Economic importance:
The family is largely known for its temperate fruits: apple (Malus Domestica), pear (Pyrus), plums (Prunus- several species), cherries (Prunus avium, P. cerasus) peaches (Prunus persica), almonds (Prunus dulcis), apricots (Prunus armeniaca), strawberry (Fragaria vesca), loquots (Eriobotrya), raspberries (Rubus), quince (Cydonia), etc.

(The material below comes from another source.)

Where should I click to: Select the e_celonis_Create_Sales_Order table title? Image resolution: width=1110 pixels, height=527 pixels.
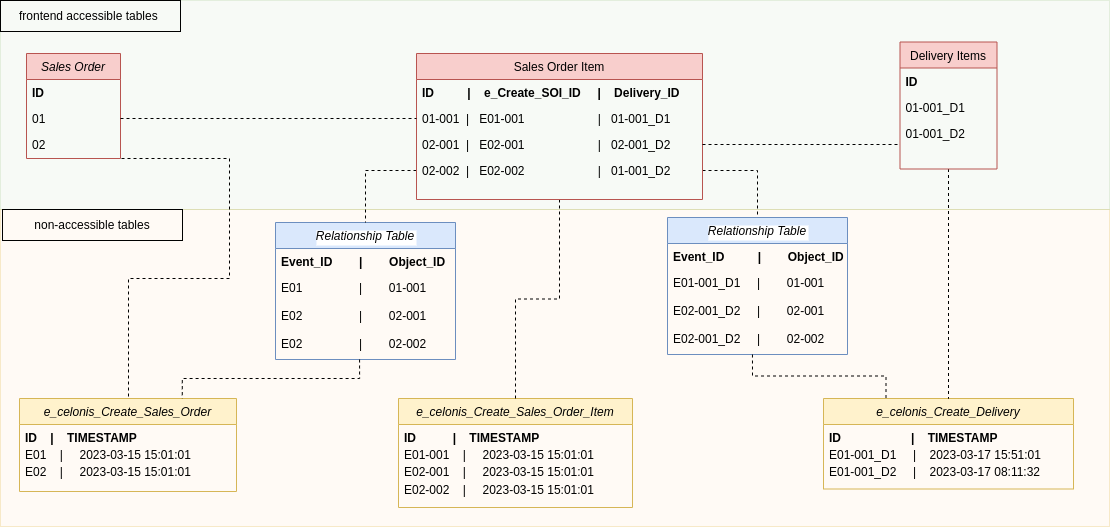[127, 412]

Popular ornamentals include species of Rosa, (rose) Rubus (raspberry), Chaenomeles (flowering quince), Potentilla (cinquefoil), Geum (avens), Cotoneaster, Crataegus (hawthorn), Pyracantha (firethorn), and Sorbus (mountain ash). Flowers of Rosa damascena are used for extracting attar of
roses.
The bark of Quillaja (soap-bark tree) contains saponin used as a substitute for soap in cleaning textiles, and also yields tannin. The bark of the Moquilla utilise (pottery tree) of Amazon is used in making heat-resistant pots. The wood of Prunus serotina is used for making furniture and cabinets. Several species are also valuable sources of timber.